*EXERCISE PROMPT:*
Respond with nothing but the number of lines in this data that include the word "Image".
:: ENTRIES SHOWN
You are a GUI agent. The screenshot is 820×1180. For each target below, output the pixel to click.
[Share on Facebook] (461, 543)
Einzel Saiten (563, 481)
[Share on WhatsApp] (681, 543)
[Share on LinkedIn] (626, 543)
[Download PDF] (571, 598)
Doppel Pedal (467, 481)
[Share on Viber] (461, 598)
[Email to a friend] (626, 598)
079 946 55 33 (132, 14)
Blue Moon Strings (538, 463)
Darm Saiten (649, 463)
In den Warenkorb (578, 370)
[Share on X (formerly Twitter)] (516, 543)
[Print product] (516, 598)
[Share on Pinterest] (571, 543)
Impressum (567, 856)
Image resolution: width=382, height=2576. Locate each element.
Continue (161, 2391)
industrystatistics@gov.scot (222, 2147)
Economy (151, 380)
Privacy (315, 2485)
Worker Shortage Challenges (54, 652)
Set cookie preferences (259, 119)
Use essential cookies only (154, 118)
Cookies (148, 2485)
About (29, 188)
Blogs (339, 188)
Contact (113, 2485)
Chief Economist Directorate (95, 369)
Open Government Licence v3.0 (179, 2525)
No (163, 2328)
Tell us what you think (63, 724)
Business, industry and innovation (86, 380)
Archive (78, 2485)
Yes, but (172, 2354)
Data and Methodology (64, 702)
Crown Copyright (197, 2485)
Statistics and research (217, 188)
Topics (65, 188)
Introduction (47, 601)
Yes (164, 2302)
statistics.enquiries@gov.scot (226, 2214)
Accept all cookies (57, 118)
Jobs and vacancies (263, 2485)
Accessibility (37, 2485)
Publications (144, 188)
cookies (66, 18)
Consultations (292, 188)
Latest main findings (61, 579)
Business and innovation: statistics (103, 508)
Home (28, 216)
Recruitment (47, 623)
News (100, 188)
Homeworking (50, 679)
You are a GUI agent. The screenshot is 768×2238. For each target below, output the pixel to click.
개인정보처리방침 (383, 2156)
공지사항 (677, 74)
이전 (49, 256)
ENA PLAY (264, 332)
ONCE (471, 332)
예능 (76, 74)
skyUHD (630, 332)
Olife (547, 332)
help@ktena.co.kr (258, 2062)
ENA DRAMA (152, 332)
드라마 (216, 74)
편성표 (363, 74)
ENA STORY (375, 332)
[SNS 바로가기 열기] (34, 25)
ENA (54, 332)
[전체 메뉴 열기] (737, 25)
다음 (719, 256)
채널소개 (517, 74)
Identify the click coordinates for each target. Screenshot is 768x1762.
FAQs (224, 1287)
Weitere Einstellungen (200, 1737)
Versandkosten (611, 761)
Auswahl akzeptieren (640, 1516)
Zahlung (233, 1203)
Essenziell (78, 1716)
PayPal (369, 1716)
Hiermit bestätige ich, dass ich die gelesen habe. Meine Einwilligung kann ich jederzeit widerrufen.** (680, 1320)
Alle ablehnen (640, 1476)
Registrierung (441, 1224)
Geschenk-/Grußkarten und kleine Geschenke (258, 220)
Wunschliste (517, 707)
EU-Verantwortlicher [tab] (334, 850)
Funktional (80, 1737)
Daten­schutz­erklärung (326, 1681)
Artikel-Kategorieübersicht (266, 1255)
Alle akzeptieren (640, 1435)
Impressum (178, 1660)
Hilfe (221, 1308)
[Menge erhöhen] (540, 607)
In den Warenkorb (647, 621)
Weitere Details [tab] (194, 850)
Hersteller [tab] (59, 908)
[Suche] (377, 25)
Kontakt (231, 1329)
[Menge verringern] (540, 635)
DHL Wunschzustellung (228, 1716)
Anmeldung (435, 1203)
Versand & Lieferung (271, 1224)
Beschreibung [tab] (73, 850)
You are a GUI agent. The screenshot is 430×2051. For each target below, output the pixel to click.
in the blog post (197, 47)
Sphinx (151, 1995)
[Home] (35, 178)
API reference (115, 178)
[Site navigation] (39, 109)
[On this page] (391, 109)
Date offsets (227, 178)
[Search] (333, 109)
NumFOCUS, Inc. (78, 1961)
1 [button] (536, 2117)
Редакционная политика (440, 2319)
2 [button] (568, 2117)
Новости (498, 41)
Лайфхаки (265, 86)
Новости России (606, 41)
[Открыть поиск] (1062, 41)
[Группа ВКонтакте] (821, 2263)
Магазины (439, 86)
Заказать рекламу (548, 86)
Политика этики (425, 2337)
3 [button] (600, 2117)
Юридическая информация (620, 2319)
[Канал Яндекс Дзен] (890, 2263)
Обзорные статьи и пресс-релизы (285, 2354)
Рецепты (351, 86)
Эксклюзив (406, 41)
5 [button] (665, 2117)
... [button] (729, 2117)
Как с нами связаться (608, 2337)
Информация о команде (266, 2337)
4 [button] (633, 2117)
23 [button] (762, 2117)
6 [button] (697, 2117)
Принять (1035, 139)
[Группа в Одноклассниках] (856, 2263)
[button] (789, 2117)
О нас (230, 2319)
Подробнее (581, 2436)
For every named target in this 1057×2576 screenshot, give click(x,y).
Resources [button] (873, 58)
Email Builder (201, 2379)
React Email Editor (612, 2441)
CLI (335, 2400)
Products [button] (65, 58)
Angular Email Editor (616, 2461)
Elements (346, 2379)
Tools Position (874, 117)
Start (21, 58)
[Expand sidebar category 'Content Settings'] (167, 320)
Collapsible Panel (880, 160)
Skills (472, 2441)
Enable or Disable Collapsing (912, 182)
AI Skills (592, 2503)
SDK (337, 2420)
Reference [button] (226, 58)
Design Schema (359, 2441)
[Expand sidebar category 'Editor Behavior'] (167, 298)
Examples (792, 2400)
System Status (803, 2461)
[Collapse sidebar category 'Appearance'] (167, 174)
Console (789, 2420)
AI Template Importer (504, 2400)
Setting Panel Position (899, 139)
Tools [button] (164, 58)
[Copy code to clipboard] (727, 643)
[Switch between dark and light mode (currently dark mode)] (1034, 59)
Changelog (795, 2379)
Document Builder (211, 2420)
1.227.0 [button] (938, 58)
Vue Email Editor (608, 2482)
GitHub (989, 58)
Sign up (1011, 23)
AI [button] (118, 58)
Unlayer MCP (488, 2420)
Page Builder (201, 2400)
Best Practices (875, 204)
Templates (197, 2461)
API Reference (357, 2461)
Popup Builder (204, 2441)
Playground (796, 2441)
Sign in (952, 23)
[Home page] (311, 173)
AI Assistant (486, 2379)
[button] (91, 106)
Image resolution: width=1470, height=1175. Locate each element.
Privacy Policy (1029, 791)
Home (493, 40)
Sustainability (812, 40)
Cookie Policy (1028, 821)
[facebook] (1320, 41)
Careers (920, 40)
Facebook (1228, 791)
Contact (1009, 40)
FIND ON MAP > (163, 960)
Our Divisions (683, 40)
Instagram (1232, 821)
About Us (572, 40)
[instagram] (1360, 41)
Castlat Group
::::
*ANSWER:*
2